Testo della pagina =
--------------------

Per essere sicuri che una donna sia una donna, deve essere mamma. Per essere sicuri che una donna sia una donna, deve essere mamma. L’equazione, che ricorre ma che è per definizione discutibile, viene ripetuta anche dai microfoni del consiglio comunale della città più cosmopolita e aperta d’Italia: Milano.

Non che non ci sia libertà di esprimere un’opinione come questa anche e soprattutto nelle sedi politiche: infatti Deborah Giovanati, consigliera di Forza Italia eletta con la Lega, coerentemente madre, lunedì 30 settembre nel suo intervento nel Consiglio si è espressa così: “Per essere sicuri che una persona sia una donna deve essere mamma”.

Donne e ‘quote rosa’

Il tema in discussione riguardava il nuovo regolamento della Commissione paesaggio che prevede l’aumento del numero dei componenti da 11 a 15 e l’obbligo del rispetto delle norme sulla parità di genere, secondo le quali il genere con minor rappresentanza – che fatalmente ancora risulta essere quello femminile, ma la norma tutelerebbe anche quello maschile se dovesse trovarsi nella stessa situazione – deve essere presente almeno al 40% dei membri. Nel caso specifico, dunque, un emendamento del Pd voleva portare a 7 su 15 il numero ‘obbligatorio’ dei componenti del genere meno rappresentato.

--------------------

Righe di dati =
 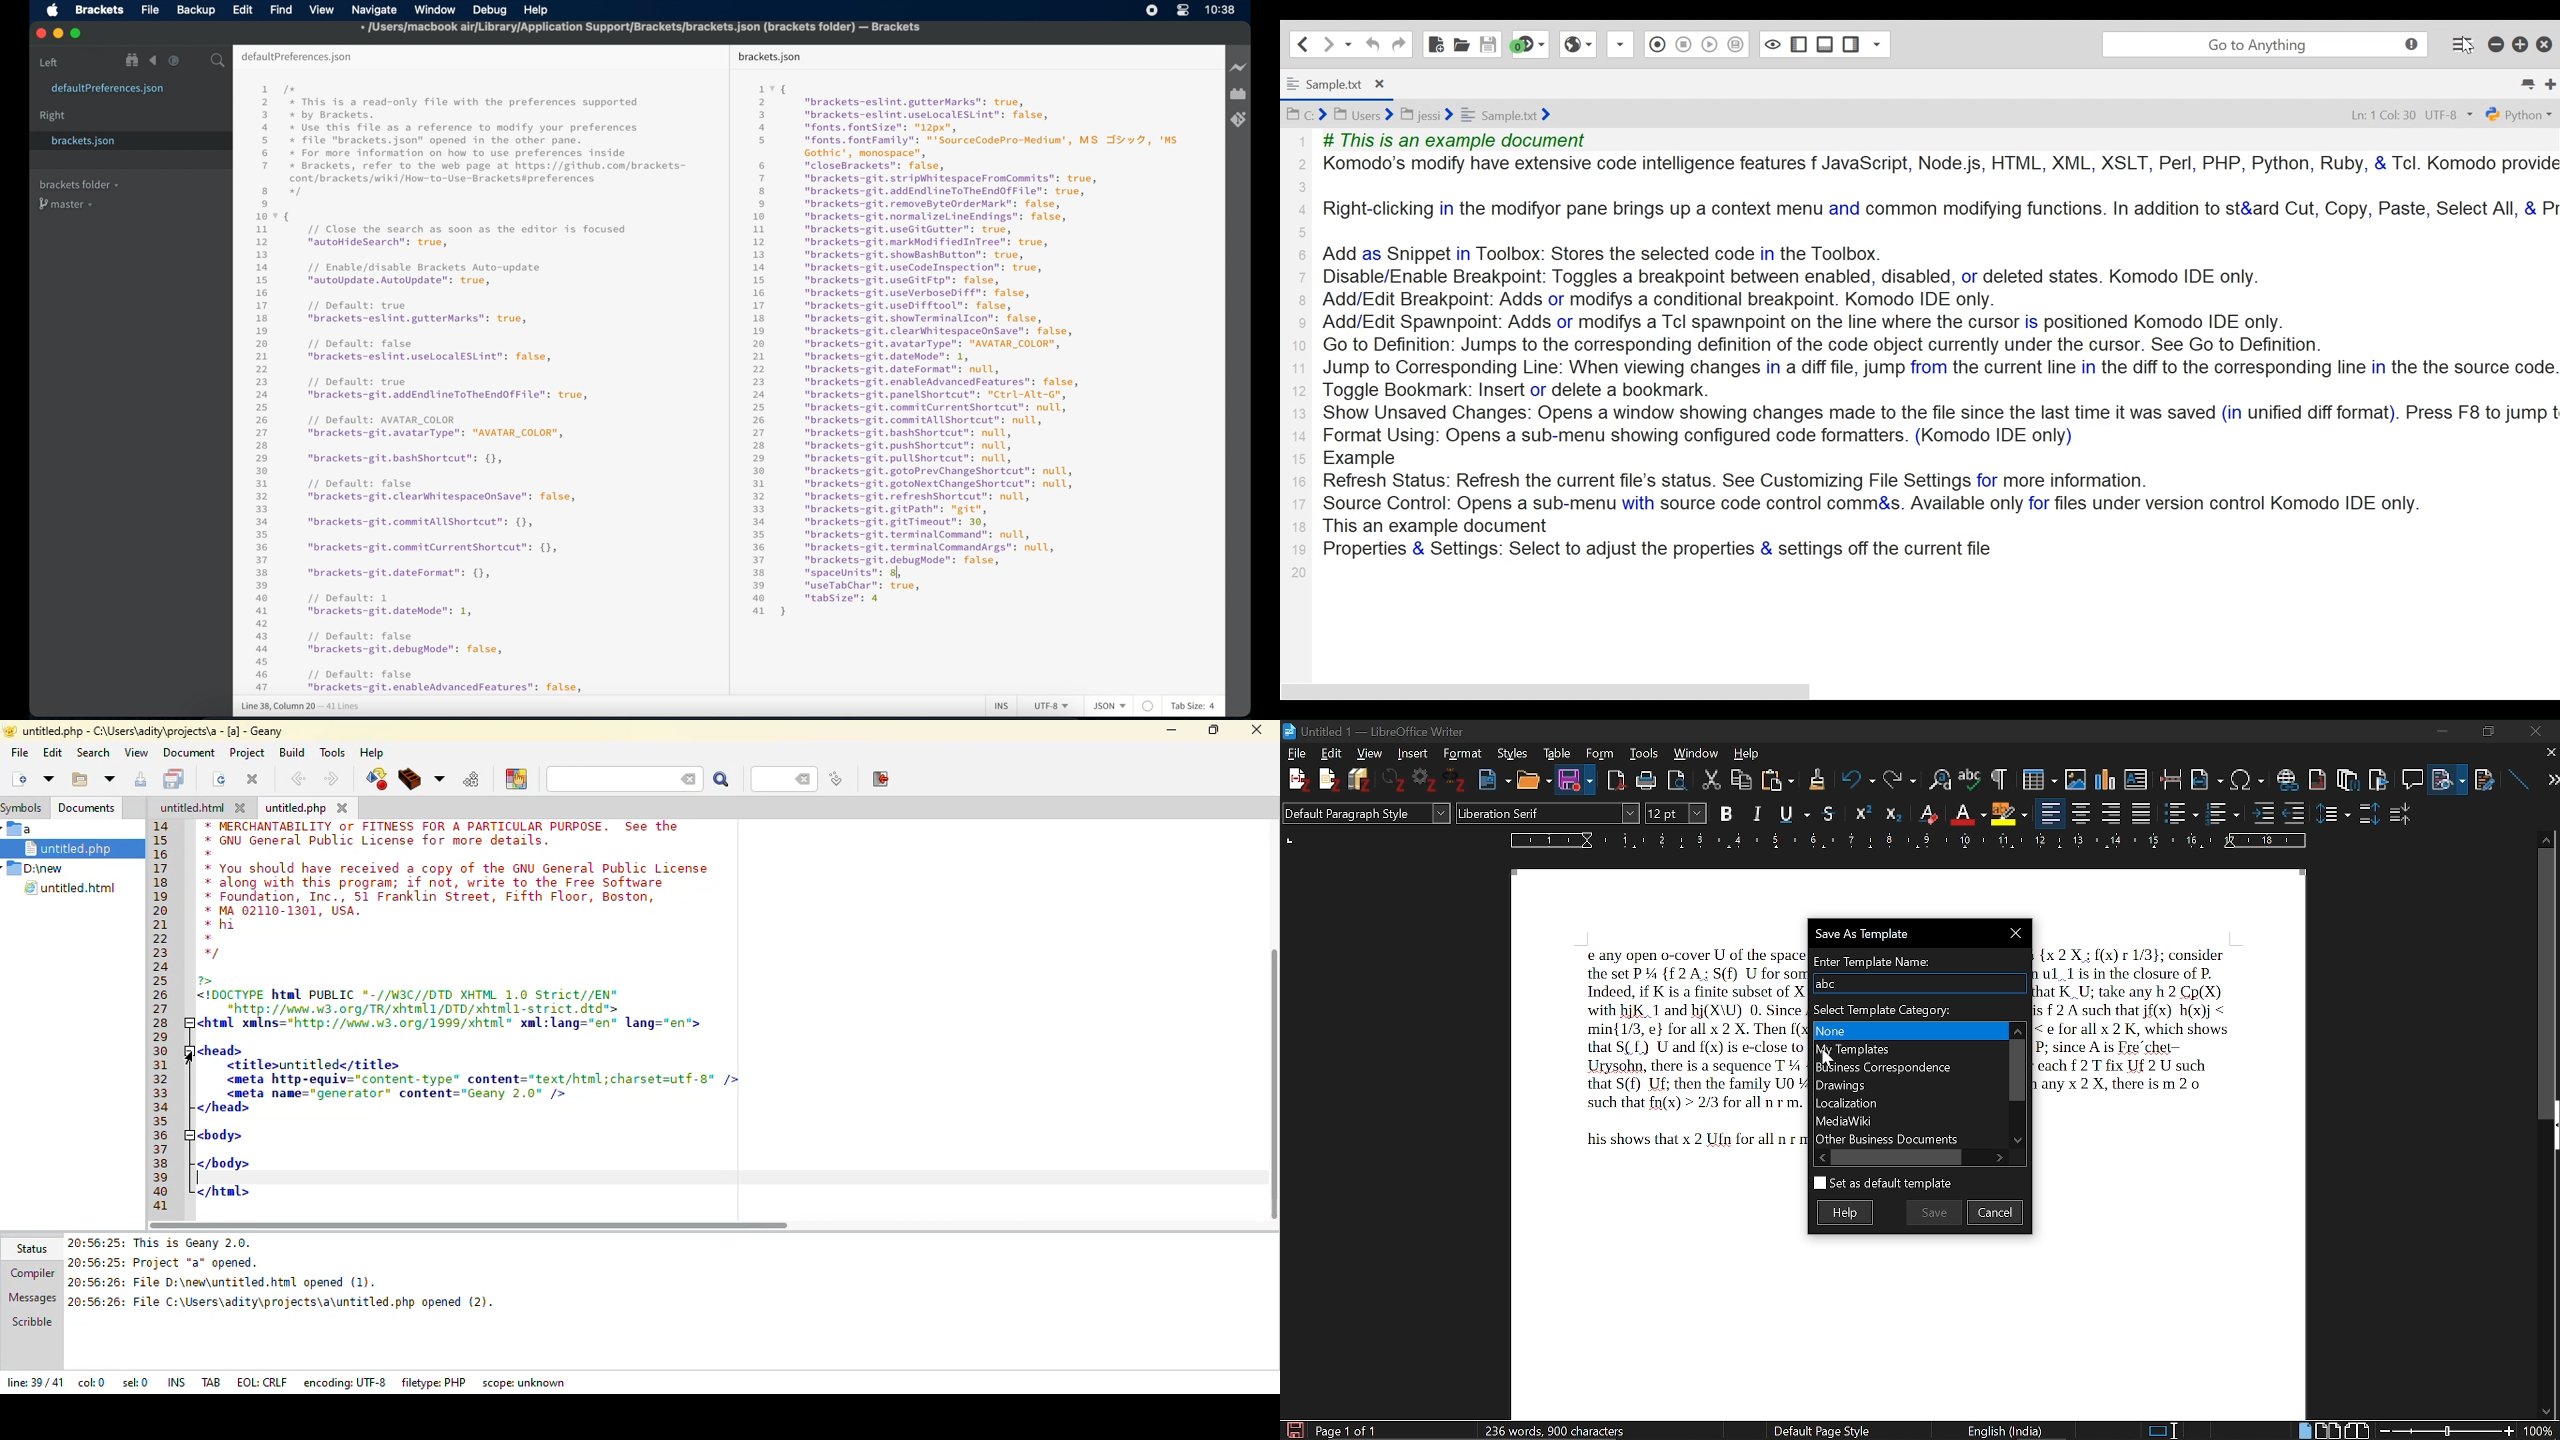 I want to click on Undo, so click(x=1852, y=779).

--------------------

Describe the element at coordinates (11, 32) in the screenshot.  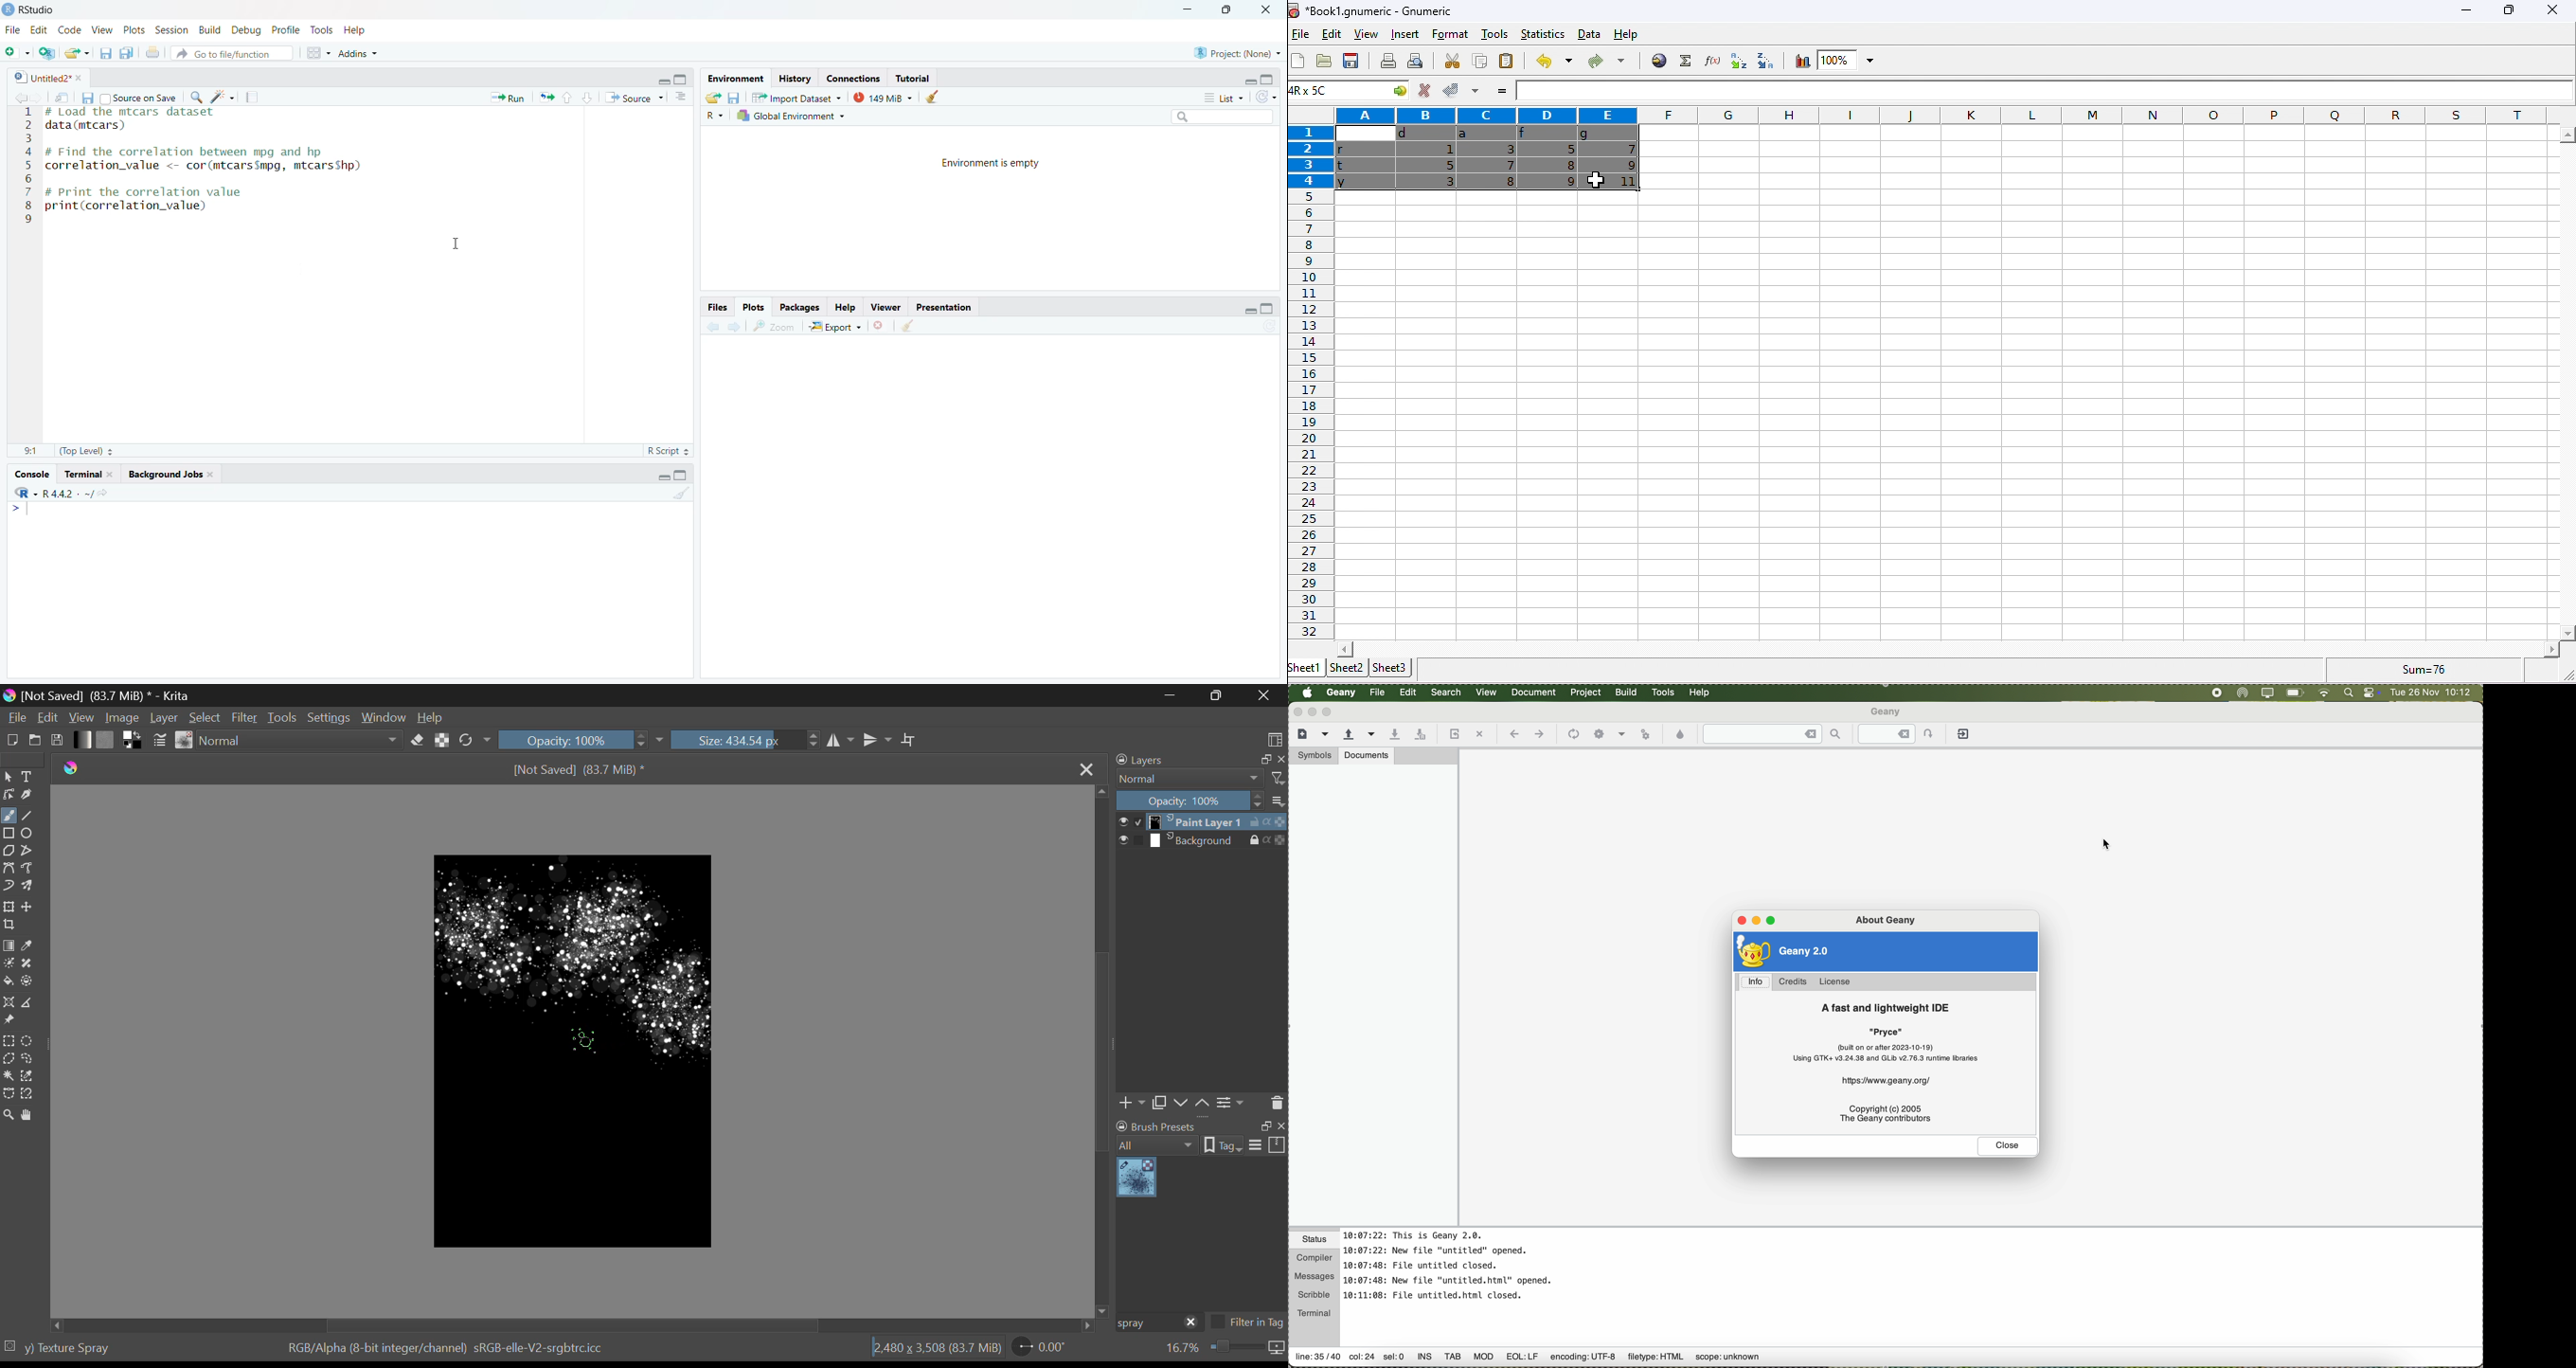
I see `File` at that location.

--------------------

Consegna 1 = Ricopia dal testo della pagina il brano che parte dalle parole "Il tema in discussione" e si chiude dopo "genere meno rappresentato.".
Consegna 2 =
Rispondi a queste domande in base al testo della pagina:
(a) Di quale partito è consigliera Deborah Giovanati?
(b) Secondo il nuovo regolamento, da quanti a quanti componenti passa la Commissione paesaggio?
(c) Quanti componenti del genere meno rappresentato su 15 voleva rendere obbligatori l'emendamento del Pd?
Le righe provengono da un'altra fonte.

Risposta 1 =
Il tema in discussione riguardava il nuovo regolamento della Commissione paesaggio che prevede l’aumento del numero dei componenti da 11 a 15 e l’obbligo del rispetto delle norme sulla parità di genere, secondo le quali il genere con minor rappresentanza – che fatalmente ancora risulta essere quello femminile, ma la norma tutelerebbe anche quello maschile se dovesse trovarsi nella stessa situazione – deve essere presente almeno al 40% dei membri. Nel caso specifico, dunque, un emendamento del Pd voleva portare a 7 su 15 il numero ‘obbligatorio’ dei componenti del genere meno rappresentato.

Risposta 2 =
(a) Forza Italia, ma è stata eletta con la Lega.
(b) Da 11 a 15.
(c) 7 su 15.